With multithreading you are effectively saying "see this function? run it separately." The OS takes it, throws it in with the other things requiring run time (like background processes and such), and it is then managed automatically and sent to wherever is available. And in fact, your single-core program will have this happen to it too if the OS decides to move it to a different CPU core. Watching Ubuntu's task-manager-equivalent program shows my code swapping to a different core every 5 seconds or so; though this is OS dependent behavior and is pretty much entirely managed by the OS (though you can change how high your code's priority level to get run time is within your code in some cases).
The trick with multithreading is to ensure things aren't being accessed by multiple things at the same time; and so there are special atomic commands to help prevent it. Say for example you have a variable 'int x=0;' and this variable is accessed by both thread A and thread B. Thread A needs to run 'x = x + 2;' while Thread B needs to run 'x = x - 1;' Even if the order in which they are run doesn't matter, there comes an important problem which can result in funny things. If run in normal sequential order, x should be equal to 1 at the end. If run with multithreading, you can't know what it will be without proper locks.

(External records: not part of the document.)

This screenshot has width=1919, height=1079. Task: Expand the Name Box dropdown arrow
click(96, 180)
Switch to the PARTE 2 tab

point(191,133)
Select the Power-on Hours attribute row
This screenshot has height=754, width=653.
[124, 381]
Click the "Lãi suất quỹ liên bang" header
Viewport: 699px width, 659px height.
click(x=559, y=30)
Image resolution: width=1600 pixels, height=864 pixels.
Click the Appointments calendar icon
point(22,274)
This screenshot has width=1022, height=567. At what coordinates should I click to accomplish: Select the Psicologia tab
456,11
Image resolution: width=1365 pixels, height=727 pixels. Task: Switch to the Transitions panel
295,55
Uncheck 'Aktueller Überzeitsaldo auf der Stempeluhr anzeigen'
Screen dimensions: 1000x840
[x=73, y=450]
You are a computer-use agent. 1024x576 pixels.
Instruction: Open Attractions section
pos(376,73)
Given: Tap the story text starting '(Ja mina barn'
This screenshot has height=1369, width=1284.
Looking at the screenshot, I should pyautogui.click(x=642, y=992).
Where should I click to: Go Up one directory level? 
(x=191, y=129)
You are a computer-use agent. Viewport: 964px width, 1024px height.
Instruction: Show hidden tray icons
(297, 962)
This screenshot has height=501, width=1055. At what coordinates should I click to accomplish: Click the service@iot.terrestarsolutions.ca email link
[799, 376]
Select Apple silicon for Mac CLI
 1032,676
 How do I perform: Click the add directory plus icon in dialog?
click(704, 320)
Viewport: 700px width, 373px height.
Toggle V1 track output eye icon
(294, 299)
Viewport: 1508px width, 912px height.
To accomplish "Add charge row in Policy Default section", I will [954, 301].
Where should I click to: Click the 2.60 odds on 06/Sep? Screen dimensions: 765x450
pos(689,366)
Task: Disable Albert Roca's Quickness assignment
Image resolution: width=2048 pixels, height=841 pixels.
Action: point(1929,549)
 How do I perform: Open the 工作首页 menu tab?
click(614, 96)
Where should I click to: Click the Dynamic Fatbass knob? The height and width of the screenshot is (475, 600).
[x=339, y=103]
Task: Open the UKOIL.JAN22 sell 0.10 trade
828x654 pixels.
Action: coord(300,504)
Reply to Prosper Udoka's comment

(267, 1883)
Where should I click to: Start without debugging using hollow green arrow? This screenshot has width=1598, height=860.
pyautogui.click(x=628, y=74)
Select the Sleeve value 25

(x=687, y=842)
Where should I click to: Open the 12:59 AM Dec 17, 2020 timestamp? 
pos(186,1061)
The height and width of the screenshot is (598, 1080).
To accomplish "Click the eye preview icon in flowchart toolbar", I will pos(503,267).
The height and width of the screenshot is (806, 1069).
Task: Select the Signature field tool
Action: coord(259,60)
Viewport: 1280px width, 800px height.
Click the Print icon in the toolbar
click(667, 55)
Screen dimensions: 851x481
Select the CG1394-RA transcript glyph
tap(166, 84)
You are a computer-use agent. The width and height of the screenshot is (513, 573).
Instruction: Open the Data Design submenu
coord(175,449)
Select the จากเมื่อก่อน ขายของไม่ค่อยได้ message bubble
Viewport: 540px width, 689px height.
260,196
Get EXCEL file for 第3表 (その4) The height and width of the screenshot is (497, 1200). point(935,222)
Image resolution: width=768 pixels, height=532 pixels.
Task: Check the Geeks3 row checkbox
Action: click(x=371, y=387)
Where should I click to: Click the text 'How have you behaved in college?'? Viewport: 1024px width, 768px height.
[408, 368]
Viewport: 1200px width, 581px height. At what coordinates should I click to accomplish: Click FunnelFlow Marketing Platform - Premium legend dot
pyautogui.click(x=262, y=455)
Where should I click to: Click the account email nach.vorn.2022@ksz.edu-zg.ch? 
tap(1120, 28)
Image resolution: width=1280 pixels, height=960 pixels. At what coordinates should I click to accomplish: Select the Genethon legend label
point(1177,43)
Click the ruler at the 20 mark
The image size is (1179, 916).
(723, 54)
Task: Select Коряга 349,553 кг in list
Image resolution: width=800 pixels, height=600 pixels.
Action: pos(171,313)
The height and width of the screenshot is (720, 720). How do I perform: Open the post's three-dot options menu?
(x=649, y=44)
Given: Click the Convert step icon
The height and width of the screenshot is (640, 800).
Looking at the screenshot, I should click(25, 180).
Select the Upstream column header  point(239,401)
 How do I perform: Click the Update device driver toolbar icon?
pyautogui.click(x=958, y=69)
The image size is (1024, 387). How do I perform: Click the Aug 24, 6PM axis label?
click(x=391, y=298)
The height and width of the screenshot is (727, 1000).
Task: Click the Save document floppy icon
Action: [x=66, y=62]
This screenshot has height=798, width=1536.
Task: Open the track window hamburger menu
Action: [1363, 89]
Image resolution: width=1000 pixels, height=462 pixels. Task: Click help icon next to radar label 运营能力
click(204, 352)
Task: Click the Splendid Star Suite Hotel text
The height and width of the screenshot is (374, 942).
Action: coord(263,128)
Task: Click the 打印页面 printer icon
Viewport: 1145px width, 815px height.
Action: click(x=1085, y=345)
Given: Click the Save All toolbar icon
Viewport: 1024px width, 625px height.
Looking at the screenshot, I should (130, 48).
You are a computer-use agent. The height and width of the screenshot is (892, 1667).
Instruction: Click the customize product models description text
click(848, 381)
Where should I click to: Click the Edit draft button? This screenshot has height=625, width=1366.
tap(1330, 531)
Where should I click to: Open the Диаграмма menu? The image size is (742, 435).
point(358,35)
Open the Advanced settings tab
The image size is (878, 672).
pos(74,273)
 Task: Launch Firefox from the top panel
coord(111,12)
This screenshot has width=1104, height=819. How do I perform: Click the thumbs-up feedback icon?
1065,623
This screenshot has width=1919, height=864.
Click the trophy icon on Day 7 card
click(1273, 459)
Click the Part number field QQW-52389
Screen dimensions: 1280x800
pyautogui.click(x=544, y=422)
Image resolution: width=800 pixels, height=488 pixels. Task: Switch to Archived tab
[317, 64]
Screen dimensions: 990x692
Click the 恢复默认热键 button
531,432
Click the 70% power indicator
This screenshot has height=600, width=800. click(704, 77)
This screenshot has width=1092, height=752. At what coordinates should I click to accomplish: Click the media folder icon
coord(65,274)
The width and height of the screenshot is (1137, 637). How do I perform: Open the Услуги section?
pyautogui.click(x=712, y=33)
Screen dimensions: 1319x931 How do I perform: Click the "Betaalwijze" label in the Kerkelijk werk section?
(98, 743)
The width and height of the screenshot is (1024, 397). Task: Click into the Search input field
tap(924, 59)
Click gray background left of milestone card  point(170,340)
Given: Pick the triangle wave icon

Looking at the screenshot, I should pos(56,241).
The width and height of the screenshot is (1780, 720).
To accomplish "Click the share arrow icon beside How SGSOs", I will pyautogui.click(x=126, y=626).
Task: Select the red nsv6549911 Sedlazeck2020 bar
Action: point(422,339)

'x = x + 2' would compile down to assembly saying something like:
'tmp1 = loadWord(xAddress); tmp1 = tmp1 + 2; storeWord(xAddress, tmp1)'
'x = x - 1' would similarly compile down to something like:
'tmp2 = loadWord(xAddress); tmp2 = tmp2 - 1; storeWord(xAddress, tmp2)'
Now, this means this single line of code needs 4 instructions to run. So, if Thread A and Thread B both run, you may have something like this:
'x = 0;' <--- value set previously in RAM/cache or where ever it's stored
'tmp1 = loadWord(xAddress);' <--- value loaded into register for Thread A
'tmp2 = loadWord(xAddress);' <--- value loaded into register for Thread B
'tmp1 = tmp1 + 2;' <--- add 2 to tmp1 for Thread A; tmp1 now equals 2
'storeWord(xAddress, tmp1);' <--- tmp1 stored back at RAM/cache/wherever location by Thread A; Thread A finished with its code now
'tmp2 = tmp2 - 1;' <--- subtract 1 from tmp2 for Thread B; tmp2 now equals -1
'storeWord(xAddress, tmp2);' <--- tmp2 stored back at RAM/cache/wherever location by Thread B; Thread B finished with its code now
So, if we were to check the value stored in 'x' at this point, it would be -1. Similarly, if Thread A took longer to complete than Thread B, it would be 2. Most of the times code executes on Thread A and Thread B, one is run after the other, as 3 instructions is a tiny amount of time. However, if you were to run them both 100 times, you would quite likely not get 100 as the value for x. These sorts of things are called
race conditions.
So, we need a way of telling Thread A and Thread B "Don't execute
this specific part of your code if the other thread is executing
that specific part of it's code." So, you could try a boolean flag shared between the two.
if(flag)
wait
else
{
flag = true
execute code
flag = false
}
However, this runs into the same problem as above; there is a chance one could see the flag is false, branch into the else statement, and before it has a chance to change the flag, the other thread enters its else statement. The flag is then set to true, but both are already inside the else statement.
The special multithreading things are atomic (that is, indivisible, single instruction units) operations. They combine the 'if' functionality with 'set' functionality; 'check and set' operations. These go by the names of
semaphores and
mutexes, among others.
While these deal with the fundamental issues of multithreading, the tricky part is using them. It requires careful consideration of interdependencies between code run as separate threads to prevent race conditions which will generally slowly corrupt the values of any variables involved.